**DATA SHOWN**:
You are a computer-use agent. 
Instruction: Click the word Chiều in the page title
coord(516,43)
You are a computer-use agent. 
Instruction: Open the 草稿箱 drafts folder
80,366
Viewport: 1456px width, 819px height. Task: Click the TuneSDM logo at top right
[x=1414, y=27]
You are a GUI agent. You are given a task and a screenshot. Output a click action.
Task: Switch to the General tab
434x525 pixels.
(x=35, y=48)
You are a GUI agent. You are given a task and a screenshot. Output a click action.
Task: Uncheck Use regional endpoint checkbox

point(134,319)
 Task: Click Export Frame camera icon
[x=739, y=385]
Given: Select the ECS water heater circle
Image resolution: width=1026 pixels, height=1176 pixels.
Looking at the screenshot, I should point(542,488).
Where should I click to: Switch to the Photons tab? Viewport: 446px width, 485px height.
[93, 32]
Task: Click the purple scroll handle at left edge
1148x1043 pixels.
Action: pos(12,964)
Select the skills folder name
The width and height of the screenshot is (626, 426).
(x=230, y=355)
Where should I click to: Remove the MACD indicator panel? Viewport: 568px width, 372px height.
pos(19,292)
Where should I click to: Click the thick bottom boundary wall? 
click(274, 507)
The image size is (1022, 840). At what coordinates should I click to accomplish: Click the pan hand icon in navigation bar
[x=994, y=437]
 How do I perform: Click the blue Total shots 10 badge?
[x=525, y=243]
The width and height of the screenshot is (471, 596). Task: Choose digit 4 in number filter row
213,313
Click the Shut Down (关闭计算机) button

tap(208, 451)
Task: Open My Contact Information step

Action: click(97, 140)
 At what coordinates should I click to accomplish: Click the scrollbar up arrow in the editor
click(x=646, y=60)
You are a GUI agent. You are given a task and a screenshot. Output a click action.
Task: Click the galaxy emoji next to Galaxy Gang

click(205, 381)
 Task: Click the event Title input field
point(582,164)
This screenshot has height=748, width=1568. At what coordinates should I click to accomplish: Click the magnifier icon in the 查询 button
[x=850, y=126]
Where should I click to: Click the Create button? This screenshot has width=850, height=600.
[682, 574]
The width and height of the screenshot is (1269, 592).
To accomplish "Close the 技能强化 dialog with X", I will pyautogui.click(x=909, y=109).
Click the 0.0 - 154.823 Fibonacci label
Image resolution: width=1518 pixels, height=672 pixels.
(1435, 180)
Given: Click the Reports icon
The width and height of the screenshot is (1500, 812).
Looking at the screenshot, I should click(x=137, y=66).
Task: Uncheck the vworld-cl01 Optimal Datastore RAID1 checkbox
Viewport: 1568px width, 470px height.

**THE TASK**: Copy all of the items above word for word, with every line unchanged.

**TASK ANSWER**:
You are a computer-use agent. 
Instruction: Click the word Chiều in the page title
coord(516,43)
You are a computer-use agent. 
Instruction: Open the 草稿箱 drafts folder
80,366
Viewport: 1456px width, 819px height. Task: Click the TuneSDM logo at top right
[x=1414, y=27]
You are a GUI agent. You are given a task and a screenshot. Output a click action.
Task: Switch to the General tab
434x525 pixels.
(x=35, y=48)
You are a GUI agent. You are given a task and a screenshot. Output a click action.
Task: Uncheck Use regional endpoint checkbox

point(134,319)
 Task: Click Export Frame camera icon
[x=739, y=385]
Given: Select the ECS water heater circle
Image resolution: width=1026 pixels, height=1176 pixels.
Looking at the screenshot, I should point(542,488).
Where should I click to: Switch to the Photons tab? Viewport: 446px width, 485px height.
[93, 32]
Task: Click the purple scroll handle at left edge
1148x1043 pixels.
Action: pos(12,964)
Select the skills folder name
The width and height of the screenshot is (626, 426).
(x=230, y=355)
Where should I click to: Remove the MACD indicator panel? Viewport: 568px width, 372px height.
pos(19,292)
Where should I click to: Click the thick bottom boundary wall? 
click(274, 507)
The image size is (1022, 840). At what coordinates should I click to accomplish: Click the pan hand icon in navigation bar
[x=994, y=437]
 How do I perform: Click the blue Total shots 10 badge?
[x=525, y=243]
The width and height of the screenshot is (471, 596). Task: Choose digit 4 in number filter row
213,313
Click the Shut Down (关闭计算机) button

tap(208, 451)
Task: Open My Contact Information step

Action: click(97, 140)
 At what coordinates should I click to accomplish: Click the scrollbar up arrow in the editor
click(x=646, y=60)
You are a GUI agent. You are given a task and a screenshot. Output a click action.
Task: Click the galaxy emoji next to Galaxy Gang

click(205, 381)
 Task: Click the event Title input field
point(582,164)
This screenshot has height=748, width=1568. At what coordinates should I click to accomplish: Click the magnifier icon in the 查询 button
[x=850, y=126]
Where should I click to: Click the Create button? This screenshot has width=850, height=600.
[682, 574]
The width and height of the screenshot is (1269, 592).
To accomplish "Close the 技能强化 dialog with X", I will pyautogui.click(x=909, y=109).
Click the 0.0 - 154.823 Fibonacci label
Image resolution: width=1518 pixels, height=672 pixels.
(1435, 180)
Given: Click the Reports icon
The width and height of the screenshot is (1500, 812).
Looking at the screenshot, I should click(x=137, y=66).
Task: Uncheck the vworld-cl01 Optimal Datastore RAID1 checkbox
Viewport: 1568px width, 470px height.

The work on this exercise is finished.